Instructions:
1/ In the passage on developer portals, what is the top pain developers report?
2/ Reproduce the stretch from "And so giving" through "be working on." in the passage on developer portals word for word.

Text section:
##########

So the first thing finding information, most people say they can't find information, it's complexity, microservice, sprawl information, sprawl. You have 10 different tools like we talked about developers just wanna be able to go to one place and find information, what's out there. What does it do? Who owns it? Who can I talk to? Where is it deployed? Can I find all that information in a single place? And if I have that, then so many different processes can be built on top of that.

And so the number thing that one thing that we hear is finding information as a pain. The second thing and we're seeing this kind of trending over time is as information becomes more and more difficult to find prioritization is becoming more important. Because now you have platform teams asking things of people, you have SRE teams asking things of people, security teams are ok. What do I do? Like, I've got so many things on my plate. What do I work on?

And so giving developers clear prioritization around the things that they should be focused on what they should be working on can be and should be one of the things that developer portal solves for. We kind of secondary to that. We also hear that there's a lot of noise from many tools you have your security to tools yelling at you. Datadogs are in Splunk and PagerDuty and all these other tools are yelling at you about something.

You just have a lot of information and again, back going back to that signal to noise, there's a ton of things happening. So how do you assess all that information and make informed decisions about what you should be working on? And developers are telling us that noise from those tools is making it very difficult to figure out what should I be working on.

##########

Supplied data:
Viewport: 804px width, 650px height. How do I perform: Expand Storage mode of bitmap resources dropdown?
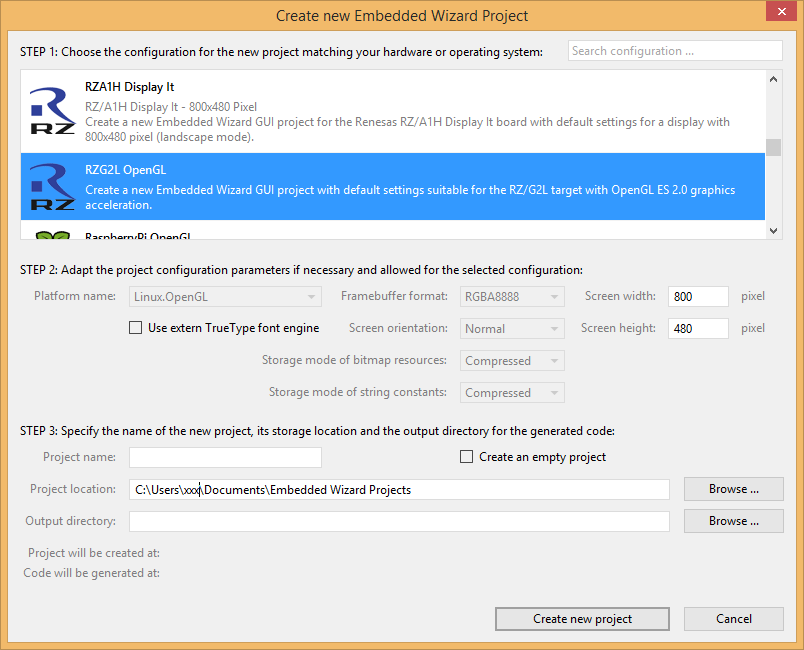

##########

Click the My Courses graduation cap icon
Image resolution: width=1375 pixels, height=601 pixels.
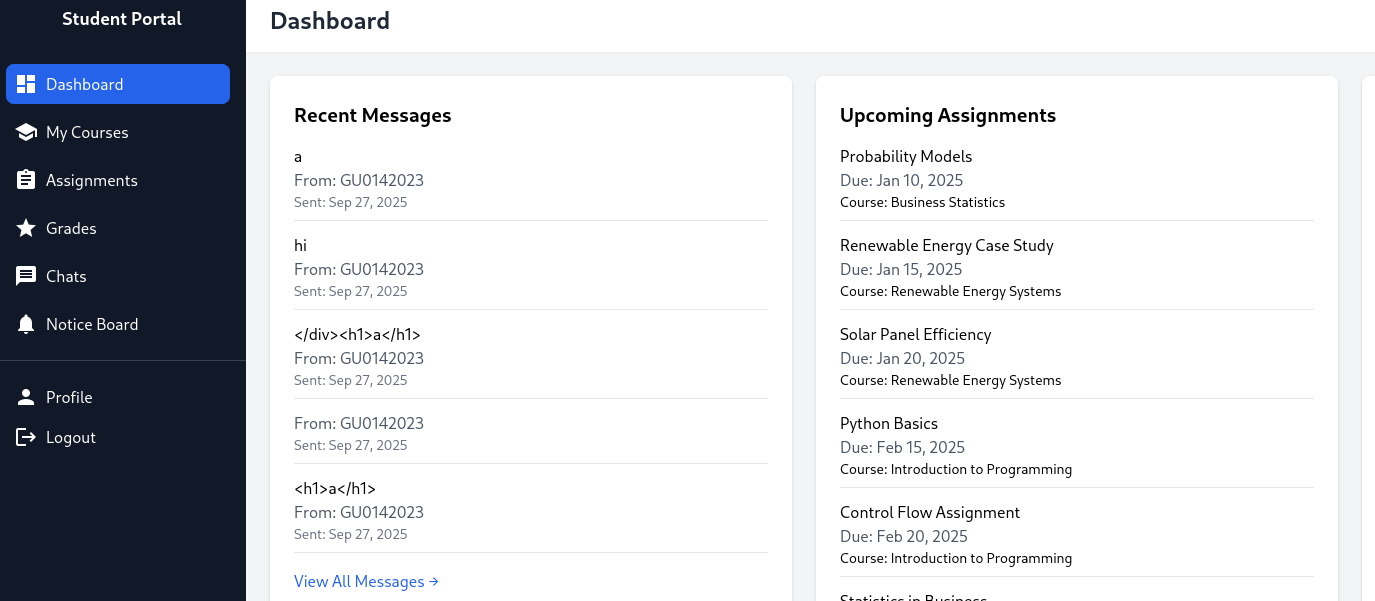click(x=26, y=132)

##########

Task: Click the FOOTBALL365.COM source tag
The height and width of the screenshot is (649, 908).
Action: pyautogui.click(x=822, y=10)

##########

Solved tasks:
1/ Finding information.

2/
And so giving developers clear prioritization around the things that they should be focused on what they should be working on can be and should be one of the things that developer portal solves for. We kind of secondary to that. We also hear that there's a lot of noise from many tools you have your security to tools yelling at you. Datadogs are in Splunk and PagerDuty and all these other tools are yelling at you about something.

You just have a lot of information and again, back going back to that signal to noise, there's a ton of things happening. So how do you assess all that information and make informed decisions about what you should be working on? And developers are telling us that noise from those tools is making it very difficult to figure out what should I be working on.